Tanrıların Gölgesi
Kan Yeminliler Destanı'nın ilk kitabı Tanrıların Gölgesi, İskandinav mitolojisi ve fantastik kurgunun harmanlanması ile ortaya çıkan başarılı bir eser. Kitaba başladığım andan itibaren günümüzün “Yüzüklerin Efendisi ve Hobbit” gibi bir dünya yaratmayı başarmış şahane bir dünya ile tanıştığımı düşündüm 🔥
İşte uçarak geliyor gölge kadar karanlık ejderha,
Ayın Karanlık Tepeleri'nden yükselen parlak yılan;
Ovanın üzerinde süzülürken kanatlarında ceset taşıyor. (Voluspa-Volva'nın kehaneti)
Kitabın en güçlü yönlerinden biri, macera dozu yüksek ve sürükleyici bir anlatımı olması. Zihinde görselleştirmeyi sağlayan yalın anlatımı, zengin mitolojik ve fantastik unsurları epik bir dünya çerçevesinde yansıtmasını sağlıyor.

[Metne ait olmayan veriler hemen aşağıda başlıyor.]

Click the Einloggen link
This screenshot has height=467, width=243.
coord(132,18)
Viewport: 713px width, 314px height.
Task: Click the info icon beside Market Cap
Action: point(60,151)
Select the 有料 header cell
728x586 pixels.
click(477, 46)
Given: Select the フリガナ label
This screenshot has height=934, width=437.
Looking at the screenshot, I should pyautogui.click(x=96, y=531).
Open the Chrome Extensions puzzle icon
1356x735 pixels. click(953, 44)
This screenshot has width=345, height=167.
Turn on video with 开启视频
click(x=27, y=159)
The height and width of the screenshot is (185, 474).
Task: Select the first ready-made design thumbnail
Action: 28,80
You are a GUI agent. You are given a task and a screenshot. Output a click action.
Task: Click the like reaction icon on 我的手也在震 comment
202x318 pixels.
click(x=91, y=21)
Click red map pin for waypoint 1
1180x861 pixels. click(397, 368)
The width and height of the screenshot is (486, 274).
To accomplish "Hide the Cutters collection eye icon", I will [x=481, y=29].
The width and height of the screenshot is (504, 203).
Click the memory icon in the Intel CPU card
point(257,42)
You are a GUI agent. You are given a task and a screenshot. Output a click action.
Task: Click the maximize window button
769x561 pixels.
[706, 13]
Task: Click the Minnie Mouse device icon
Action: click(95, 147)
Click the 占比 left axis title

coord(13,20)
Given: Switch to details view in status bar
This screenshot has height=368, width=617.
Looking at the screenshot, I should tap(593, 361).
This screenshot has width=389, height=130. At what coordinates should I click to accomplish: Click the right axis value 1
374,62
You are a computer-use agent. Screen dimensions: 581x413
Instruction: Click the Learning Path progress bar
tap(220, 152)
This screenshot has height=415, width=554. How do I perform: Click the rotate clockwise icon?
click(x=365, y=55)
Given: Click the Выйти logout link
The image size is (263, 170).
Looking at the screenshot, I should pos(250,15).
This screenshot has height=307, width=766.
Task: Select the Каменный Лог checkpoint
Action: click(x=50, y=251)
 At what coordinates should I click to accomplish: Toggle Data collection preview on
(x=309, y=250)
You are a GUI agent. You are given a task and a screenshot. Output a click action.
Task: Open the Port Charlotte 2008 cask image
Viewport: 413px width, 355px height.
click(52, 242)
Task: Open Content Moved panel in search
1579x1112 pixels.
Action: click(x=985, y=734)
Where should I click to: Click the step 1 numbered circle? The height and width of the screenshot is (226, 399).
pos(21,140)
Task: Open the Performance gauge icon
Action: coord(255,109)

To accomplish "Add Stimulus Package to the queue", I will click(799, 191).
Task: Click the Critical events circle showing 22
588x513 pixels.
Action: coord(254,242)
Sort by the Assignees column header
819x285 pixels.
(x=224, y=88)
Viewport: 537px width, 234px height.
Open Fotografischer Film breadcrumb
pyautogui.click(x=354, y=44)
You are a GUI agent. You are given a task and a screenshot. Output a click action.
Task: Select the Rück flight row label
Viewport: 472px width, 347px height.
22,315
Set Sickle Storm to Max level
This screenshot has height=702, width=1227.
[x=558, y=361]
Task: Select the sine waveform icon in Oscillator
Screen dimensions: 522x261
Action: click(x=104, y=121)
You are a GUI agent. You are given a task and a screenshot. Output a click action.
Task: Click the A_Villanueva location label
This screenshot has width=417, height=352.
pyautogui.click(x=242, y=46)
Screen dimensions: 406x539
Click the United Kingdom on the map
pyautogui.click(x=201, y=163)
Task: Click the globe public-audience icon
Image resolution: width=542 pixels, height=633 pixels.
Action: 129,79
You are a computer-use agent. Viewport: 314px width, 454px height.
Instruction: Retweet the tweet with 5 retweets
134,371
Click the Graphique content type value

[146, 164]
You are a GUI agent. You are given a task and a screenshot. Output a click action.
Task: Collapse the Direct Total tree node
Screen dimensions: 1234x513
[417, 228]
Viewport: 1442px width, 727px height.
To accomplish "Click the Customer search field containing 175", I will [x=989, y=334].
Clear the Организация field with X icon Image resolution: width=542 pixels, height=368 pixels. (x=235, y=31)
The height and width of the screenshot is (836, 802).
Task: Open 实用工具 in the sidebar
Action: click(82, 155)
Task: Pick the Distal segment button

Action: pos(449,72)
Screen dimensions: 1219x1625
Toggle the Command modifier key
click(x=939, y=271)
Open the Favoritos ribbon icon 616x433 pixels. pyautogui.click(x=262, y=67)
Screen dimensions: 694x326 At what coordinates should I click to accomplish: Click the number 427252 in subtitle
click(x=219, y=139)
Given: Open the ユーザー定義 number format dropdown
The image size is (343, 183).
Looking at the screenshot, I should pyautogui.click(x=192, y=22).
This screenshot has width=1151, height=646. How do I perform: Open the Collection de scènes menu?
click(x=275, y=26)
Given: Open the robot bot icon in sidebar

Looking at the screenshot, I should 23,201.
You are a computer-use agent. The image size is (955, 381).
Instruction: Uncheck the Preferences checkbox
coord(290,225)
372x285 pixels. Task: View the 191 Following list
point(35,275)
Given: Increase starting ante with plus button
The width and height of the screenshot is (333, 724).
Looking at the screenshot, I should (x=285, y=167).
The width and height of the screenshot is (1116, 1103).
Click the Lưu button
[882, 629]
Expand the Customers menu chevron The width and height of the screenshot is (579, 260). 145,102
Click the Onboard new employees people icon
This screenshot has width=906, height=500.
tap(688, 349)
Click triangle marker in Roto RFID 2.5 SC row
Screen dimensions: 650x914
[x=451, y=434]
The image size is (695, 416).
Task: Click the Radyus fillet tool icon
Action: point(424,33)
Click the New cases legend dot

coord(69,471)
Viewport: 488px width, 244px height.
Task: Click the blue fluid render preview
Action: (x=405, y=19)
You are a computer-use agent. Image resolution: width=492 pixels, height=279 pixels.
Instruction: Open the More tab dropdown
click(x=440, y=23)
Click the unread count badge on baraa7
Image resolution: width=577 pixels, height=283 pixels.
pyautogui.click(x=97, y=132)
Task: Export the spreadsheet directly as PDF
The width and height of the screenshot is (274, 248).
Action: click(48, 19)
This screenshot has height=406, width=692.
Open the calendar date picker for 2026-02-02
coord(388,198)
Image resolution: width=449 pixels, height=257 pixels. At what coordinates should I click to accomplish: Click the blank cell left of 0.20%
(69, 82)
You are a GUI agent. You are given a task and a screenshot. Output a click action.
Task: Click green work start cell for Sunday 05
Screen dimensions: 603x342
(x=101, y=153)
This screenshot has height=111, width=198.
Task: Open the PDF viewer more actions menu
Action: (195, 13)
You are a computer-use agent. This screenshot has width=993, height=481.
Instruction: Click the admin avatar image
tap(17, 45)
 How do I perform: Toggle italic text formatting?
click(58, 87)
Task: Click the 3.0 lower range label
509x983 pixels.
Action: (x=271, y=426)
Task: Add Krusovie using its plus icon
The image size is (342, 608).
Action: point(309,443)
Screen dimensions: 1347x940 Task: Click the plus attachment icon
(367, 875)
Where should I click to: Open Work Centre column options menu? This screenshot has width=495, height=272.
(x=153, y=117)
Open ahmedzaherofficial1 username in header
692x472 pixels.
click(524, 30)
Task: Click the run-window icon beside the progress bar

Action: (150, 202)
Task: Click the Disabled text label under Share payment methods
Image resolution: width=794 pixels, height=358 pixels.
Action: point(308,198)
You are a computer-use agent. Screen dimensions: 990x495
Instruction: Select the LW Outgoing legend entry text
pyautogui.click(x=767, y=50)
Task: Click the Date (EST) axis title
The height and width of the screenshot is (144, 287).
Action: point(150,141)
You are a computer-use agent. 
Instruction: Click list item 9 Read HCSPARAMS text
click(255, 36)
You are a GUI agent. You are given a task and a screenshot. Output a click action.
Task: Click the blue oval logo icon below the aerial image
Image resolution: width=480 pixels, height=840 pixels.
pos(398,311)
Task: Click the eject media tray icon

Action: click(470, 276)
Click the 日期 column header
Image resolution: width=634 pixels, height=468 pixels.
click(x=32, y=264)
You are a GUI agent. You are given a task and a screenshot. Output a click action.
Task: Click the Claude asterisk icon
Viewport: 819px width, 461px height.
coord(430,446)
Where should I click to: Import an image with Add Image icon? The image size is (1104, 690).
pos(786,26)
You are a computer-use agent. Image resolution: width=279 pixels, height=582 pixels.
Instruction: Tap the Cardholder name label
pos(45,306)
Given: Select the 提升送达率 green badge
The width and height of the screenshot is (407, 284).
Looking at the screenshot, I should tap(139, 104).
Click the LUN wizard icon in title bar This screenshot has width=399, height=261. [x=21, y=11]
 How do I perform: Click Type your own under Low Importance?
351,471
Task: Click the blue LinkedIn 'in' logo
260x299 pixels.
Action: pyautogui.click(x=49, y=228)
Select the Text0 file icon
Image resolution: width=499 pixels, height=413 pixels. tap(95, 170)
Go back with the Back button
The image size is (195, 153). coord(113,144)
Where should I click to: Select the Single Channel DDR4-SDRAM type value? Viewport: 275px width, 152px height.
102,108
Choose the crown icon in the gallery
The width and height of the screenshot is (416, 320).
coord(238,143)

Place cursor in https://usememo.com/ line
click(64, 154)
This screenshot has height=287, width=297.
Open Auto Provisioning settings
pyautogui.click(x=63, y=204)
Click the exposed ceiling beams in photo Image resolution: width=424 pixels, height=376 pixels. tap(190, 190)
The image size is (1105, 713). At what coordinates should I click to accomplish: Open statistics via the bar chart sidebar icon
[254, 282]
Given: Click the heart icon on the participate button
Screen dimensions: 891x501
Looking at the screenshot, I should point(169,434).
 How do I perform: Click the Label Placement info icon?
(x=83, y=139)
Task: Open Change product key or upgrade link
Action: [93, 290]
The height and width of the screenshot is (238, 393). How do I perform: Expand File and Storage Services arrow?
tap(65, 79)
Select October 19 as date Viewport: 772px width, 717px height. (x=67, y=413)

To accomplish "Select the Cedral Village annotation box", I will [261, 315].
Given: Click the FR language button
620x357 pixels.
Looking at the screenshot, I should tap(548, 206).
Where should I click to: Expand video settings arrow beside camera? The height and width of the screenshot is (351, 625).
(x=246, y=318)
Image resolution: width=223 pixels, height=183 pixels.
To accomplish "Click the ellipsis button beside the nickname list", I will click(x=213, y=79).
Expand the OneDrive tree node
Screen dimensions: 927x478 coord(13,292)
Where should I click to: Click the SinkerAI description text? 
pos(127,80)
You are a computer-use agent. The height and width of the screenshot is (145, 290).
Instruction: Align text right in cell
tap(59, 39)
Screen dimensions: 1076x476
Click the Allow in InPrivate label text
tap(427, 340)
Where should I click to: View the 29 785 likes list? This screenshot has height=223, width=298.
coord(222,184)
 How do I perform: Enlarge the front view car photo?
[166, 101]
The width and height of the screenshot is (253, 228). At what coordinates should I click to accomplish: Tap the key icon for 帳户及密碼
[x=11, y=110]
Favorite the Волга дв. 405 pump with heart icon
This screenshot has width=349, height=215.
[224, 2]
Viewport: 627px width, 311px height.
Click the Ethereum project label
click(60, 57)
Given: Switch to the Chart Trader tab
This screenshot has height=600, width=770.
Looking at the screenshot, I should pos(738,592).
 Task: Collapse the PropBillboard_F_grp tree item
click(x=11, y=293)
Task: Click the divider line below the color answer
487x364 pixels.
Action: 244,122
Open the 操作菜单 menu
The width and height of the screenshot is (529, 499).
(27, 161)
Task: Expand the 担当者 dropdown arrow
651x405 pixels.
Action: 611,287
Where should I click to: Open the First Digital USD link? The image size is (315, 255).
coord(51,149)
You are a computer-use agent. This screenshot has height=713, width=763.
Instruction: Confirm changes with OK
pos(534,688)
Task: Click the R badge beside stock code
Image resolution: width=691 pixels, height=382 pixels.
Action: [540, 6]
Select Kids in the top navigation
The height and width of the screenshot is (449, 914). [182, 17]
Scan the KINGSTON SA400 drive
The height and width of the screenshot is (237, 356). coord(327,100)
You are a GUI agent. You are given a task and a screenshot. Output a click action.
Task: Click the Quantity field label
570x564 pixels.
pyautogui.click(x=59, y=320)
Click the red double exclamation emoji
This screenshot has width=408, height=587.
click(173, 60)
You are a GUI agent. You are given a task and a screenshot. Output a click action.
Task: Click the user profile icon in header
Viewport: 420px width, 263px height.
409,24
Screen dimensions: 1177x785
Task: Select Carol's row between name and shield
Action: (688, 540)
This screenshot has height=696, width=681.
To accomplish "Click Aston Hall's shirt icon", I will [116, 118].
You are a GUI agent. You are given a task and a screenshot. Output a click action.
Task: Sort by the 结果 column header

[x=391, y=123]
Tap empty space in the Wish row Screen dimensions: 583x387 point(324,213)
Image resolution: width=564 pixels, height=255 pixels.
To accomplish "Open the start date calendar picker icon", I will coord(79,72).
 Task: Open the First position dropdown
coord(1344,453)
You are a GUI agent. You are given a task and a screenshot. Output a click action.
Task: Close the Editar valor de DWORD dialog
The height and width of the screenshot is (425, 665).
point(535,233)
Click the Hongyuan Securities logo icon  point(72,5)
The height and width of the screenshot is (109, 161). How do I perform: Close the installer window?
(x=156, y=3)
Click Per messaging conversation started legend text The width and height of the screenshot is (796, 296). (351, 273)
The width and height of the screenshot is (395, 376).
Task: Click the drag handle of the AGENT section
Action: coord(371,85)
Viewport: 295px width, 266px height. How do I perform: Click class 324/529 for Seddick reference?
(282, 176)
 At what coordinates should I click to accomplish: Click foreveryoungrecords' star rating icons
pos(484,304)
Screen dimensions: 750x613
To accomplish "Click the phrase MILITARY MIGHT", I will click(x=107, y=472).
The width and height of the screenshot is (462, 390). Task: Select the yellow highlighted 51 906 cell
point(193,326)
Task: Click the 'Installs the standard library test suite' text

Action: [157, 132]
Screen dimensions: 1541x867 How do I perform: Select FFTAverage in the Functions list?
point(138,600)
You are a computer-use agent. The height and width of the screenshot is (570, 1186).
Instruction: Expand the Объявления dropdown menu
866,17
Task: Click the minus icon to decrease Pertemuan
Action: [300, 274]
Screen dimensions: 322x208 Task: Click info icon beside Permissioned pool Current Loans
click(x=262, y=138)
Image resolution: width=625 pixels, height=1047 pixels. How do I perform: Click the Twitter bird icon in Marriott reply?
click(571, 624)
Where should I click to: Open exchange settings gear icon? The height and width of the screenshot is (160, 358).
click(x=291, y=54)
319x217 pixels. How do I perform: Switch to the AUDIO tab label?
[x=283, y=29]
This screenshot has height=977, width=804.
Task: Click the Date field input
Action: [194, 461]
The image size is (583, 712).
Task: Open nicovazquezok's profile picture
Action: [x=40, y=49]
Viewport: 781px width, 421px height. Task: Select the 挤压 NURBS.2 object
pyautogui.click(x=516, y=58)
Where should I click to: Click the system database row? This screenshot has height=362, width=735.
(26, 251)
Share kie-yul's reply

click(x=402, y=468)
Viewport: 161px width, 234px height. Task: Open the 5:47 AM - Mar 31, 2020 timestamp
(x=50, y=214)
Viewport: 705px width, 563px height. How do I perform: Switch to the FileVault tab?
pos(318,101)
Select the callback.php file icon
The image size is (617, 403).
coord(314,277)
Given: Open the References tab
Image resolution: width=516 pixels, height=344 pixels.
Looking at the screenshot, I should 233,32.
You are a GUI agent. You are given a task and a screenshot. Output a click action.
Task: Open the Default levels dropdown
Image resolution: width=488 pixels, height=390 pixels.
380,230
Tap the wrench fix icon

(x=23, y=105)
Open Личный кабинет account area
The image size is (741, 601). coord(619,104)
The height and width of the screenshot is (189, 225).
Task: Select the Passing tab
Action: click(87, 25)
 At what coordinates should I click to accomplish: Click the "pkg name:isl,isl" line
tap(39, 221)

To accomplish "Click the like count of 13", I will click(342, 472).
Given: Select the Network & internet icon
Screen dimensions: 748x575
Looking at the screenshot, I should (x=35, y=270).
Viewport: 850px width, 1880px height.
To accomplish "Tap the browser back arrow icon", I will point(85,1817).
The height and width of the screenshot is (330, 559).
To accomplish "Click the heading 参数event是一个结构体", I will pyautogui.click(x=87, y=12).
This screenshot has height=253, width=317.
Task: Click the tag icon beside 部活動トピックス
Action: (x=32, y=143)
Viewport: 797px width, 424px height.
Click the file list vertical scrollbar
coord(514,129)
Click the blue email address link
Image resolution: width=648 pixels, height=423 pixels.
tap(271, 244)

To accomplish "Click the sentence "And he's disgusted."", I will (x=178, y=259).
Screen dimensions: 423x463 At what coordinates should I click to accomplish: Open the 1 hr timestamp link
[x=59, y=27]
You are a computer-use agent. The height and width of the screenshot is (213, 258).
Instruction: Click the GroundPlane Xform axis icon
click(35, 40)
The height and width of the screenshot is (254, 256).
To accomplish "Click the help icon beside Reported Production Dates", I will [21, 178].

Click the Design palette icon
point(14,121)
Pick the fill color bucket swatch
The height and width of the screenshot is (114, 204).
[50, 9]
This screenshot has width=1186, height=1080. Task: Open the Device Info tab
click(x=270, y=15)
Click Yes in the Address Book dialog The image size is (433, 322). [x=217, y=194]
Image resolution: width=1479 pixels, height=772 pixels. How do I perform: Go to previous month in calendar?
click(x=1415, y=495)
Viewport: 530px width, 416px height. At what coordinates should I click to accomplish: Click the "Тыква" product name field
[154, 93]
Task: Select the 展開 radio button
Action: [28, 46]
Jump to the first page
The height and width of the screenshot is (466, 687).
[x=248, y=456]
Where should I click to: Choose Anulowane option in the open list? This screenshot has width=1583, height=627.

Norsça terimlerin sık geçmesi ve savaş ve mücadele sahnelerinin uzun uzadıya anlatılması, bazı okuyucular için yorucu olabilir. Ama bu dünyayı tamamen canlandırabilmemiz işlenmiş çok güzel detaylar olduğunu düşünüyorum.
Kitap, İskandinav mitolojisine ve halk edebiyatına dair birçok unsuru barındırıyor. Tanrılar, Tanrı soyundan gelen yetenekli insanlar, büyülü varlıklar, büyücüler, cinsiyete göre değil güçleri ve savaştaki başarılarına göre saygı gören savaşçılar, yönetimi temsil eden toprak sahipleri gibi öğeler, kan ve vahşetin yoğun olarak ortaya çıktığı savaşlar, güç mücadeleleri ve Tanrısal Varlıklar'ın ön planda anlatımı ile işleniyor.
Kitap, İskandinav mitolojisinin bazı temel unsurlarını, özellikle de tanrılar arasındaki çatışmaları ve güç mücadelesini yansıtıyor. Guofalla Savaşı, İskandinav mitolojisinde önemli bir olaydır. Bu savaşta, Odin ve Thor'un liderliğindeki Aesir tanrılarıyla, Loki ve Fenrir'in liderliğindeki Vanir tanrılarının savaştığına inanılır. Tanrıların bu savaşında, birçok tanrı ve tanrıça ölmüştür.
Olay örgüsü Kitap, 300 yıl önce gerçekleşen Guofalla Savaşı'nın ardından değişen dünya düzeninde geçiyor. Tanrılar arasındaki savaşta, Tanrılar birbirini öldürmüş ve yeryüzü değişmiştir. Bu yeni düzende, mevkibeyleri, özelliklerine göre oluşturulmuş para ile kiralanabilen savaşçı toplulukları ve Tanrılar'ın soyundan gelen ve büyülü yetenekleri ile köle olarak satılan "Lekeliler" yeni dünya düzenini oluşturmuştur.
Kitabın üç ana karakteri, bu yeni düzende farklı amaçlar için mücadele eden Elvar, Warg ve Orka'dır. Bu üç karakterin hikayeleri, Guofalla Savaşı'nın ardından değişen dünya düzeninde, kaderin onları götürdüğü yerde zorlu bir mücadeleye girmek zorunda kalmaları ile birbirine bağlanır.
Elvar, bir mevkibeyi'nin kızıdır. Güçlerini kanıtlamak ve savaşın zaferini yaşamak için Ölüm İttifakı'na katılır. Elvar'ın son görevi, efsanelerin yaşadığı bir dünyaya adım atmasına sebep olacaktır. Warg, yıllarca köle olarak yaşamış bir adamdır. Kız kardeşinin intikamını almak için büyülü güçlere sahip bir Senior cadısı veya bir Galdurman aramaktadır. Bu arayış onu büyük bir savaşçı topluluğu olan Kan Yeminliler ile karşı karşıya getirecektir. Orka, oğlunu kaçıranların peşine düşen bir kadındır. Bu uğurda yıllarca gizlediği geçmişi ile yüzleşecek, yeteneklerini ispat etmiş savaşçıların karşısında kanlı bir mücadeleye atılacaktır. En sevdiğim karakter kesinlikle Orka’ydı 😍
Kitapta yer alan İskandinav mitolojisi unsurları, kitabın atmosferini ve hikayelerini zenginleştiriyor. Bu unsurlar, kitabın İskandinav mitolojisine ilgi duyan okuyucular için daha da çekici olmasını sağlıyor.